In this debut guide to decision-making, a seasoned executive uses real-world examples and in-depth analyses to examine why many successful businesses go wrong.
Sicina, who’s held senior executive positions at Citibank and American Express, shares numerous business scenarios that highlight different reasons for failure, including personal bias, failing to embrace complexity, or overestimating the probability of a successful outcome. The author shares anecdotes involving General Motors, Hewlett-Packard, BlackBerry, and other companies as a means to support his argument that learning from mistakes is the key to successful decision-making.
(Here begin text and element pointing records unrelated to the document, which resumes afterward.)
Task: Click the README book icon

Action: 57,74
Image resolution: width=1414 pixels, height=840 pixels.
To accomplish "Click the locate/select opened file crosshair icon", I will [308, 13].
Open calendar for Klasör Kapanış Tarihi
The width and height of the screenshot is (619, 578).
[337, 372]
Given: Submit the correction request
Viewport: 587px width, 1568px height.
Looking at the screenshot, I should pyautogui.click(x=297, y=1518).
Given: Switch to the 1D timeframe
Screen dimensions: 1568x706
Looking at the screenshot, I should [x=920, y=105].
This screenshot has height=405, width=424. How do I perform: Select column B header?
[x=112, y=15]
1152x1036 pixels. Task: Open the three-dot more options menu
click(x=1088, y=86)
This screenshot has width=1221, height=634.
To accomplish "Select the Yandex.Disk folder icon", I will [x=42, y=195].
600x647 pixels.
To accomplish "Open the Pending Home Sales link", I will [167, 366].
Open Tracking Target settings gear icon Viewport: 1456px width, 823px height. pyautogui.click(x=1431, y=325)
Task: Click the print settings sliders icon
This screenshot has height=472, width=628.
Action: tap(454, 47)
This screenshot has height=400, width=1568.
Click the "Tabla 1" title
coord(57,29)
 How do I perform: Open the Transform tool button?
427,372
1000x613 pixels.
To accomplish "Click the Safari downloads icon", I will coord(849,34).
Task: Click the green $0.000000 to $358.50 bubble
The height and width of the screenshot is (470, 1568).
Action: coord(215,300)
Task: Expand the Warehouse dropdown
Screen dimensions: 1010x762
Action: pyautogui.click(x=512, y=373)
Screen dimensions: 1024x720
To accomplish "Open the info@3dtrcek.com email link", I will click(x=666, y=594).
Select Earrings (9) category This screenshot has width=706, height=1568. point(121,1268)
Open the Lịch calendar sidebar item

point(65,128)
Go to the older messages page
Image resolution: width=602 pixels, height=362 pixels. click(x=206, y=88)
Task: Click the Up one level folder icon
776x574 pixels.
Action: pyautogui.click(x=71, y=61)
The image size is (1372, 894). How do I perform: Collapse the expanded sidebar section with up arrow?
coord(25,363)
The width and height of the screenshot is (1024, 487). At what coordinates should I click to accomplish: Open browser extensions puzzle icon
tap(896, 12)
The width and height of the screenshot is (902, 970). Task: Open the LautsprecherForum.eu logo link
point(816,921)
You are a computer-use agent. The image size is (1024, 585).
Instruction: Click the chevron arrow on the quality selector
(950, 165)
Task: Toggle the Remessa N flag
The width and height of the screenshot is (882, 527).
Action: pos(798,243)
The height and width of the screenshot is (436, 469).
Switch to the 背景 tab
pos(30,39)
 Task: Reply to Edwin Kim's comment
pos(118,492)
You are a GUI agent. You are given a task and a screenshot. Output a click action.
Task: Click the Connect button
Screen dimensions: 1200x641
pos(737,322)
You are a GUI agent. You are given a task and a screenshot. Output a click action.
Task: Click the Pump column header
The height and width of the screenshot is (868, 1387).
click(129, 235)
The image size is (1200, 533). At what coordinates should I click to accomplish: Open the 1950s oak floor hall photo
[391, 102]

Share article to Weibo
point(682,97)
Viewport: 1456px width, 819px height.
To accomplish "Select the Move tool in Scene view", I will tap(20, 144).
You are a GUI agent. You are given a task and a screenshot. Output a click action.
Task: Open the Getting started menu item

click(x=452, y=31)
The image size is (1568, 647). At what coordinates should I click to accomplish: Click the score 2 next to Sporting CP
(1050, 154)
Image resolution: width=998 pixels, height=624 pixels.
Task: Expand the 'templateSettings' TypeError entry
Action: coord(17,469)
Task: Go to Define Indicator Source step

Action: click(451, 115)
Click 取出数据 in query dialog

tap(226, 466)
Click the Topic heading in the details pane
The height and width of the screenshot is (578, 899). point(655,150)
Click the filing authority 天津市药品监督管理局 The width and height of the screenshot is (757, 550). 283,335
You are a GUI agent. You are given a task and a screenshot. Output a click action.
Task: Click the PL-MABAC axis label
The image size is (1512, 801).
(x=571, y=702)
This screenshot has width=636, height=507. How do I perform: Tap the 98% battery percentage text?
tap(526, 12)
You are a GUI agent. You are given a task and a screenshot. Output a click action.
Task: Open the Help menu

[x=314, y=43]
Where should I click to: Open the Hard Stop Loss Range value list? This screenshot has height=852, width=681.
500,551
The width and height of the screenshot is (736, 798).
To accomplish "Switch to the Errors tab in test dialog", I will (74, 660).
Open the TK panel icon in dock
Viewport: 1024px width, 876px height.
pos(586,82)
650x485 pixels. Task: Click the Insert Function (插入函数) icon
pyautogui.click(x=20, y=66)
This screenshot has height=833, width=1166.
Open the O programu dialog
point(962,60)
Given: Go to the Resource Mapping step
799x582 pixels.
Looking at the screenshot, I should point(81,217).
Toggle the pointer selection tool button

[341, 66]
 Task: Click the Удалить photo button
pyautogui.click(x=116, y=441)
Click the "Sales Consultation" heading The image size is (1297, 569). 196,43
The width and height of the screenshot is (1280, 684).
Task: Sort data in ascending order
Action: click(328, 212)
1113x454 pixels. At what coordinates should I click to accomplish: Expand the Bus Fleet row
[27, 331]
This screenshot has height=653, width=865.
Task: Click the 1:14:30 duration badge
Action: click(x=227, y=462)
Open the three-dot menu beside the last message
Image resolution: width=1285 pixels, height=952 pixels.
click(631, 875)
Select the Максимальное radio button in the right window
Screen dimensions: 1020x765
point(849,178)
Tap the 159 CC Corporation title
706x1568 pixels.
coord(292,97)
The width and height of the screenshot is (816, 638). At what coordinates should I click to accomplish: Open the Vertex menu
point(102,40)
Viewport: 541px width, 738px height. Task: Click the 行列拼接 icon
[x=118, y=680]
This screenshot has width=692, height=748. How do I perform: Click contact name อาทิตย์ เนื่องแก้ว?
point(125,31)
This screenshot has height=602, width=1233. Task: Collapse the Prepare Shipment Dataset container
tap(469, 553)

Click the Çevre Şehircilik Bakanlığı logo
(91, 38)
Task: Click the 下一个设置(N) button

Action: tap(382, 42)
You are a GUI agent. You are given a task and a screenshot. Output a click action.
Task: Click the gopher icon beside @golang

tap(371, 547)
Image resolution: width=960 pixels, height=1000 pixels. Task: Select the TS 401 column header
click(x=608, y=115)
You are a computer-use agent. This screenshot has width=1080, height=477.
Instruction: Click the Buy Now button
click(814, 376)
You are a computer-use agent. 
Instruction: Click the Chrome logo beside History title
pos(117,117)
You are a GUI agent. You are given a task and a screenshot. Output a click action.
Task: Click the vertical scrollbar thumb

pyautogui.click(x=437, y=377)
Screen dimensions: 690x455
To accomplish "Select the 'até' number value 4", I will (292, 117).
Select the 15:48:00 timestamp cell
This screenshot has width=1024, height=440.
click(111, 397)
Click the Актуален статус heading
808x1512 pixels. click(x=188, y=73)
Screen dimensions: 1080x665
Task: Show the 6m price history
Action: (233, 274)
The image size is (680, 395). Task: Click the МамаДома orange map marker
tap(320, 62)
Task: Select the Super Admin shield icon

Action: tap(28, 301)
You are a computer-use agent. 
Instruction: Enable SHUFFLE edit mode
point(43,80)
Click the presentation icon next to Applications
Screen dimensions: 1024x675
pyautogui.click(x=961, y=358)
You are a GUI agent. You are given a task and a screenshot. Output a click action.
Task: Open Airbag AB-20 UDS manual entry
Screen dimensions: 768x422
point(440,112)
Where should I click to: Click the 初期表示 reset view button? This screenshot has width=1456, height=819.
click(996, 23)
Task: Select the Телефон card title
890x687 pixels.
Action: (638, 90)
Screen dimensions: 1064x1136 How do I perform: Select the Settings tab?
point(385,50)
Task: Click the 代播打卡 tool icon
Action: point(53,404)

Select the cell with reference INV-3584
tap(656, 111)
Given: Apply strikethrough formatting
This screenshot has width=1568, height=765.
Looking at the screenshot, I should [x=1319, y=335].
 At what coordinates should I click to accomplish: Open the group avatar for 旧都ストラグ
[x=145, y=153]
For example, Sicina explains the different biases that went into a decision-making process involving Disney and animation company Pixar, noting how the former was likely affected by “stability bias,” “instinctive decision-making,” and “action-oriented bias.” Throughout the book, the author regularly refers to a framework that he invented called “the Cube.” An illustration shows one side of the Cube as the decision-making environment, involving irrationality, complexity, and uncertainty. On another side are elements of decision-making “fitness” that can alleviate the former: leadership, management, and oversight. The prose sometimes relies too much on jargon (“opaque or wicked problems have interdependencies that distort cause-and-effect relationships”) and the author frequently and distractingly alludes to parts of the book yet to come (“but that’s a story for a later section”). Quotations also appear in the middle of chapters, which readers may find intrusive. Sicina’s case studies might also have been more effective if they each received their own chapters. Still, the last case study is most engaging, as it provides an in-depth look at the energy company Enron that effectively refers to theories that have been explored in previous chapters.
A deep dive into the process of business decisions, hampered by uneven execution.